=== Begin Enclosure ===

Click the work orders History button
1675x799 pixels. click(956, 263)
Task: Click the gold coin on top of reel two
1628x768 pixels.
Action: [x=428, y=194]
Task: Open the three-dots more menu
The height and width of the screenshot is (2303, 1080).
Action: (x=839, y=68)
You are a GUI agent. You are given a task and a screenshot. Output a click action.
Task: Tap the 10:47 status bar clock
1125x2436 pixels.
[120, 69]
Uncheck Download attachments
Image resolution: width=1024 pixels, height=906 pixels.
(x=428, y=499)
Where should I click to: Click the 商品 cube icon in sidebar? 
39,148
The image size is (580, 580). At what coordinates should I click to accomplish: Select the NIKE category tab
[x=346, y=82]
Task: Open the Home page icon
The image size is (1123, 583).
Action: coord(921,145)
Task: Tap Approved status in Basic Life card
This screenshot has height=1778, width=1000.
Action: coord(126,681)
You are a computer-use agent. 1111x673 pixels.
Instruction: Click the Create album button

=== End Enclosure ===

▸ **EXERCISE REQUIREMENTS**
Compute the number of lines in the entries above that hold the word "agent"; the answer must contain nothing else.

▸ **FINISHED TASK**
2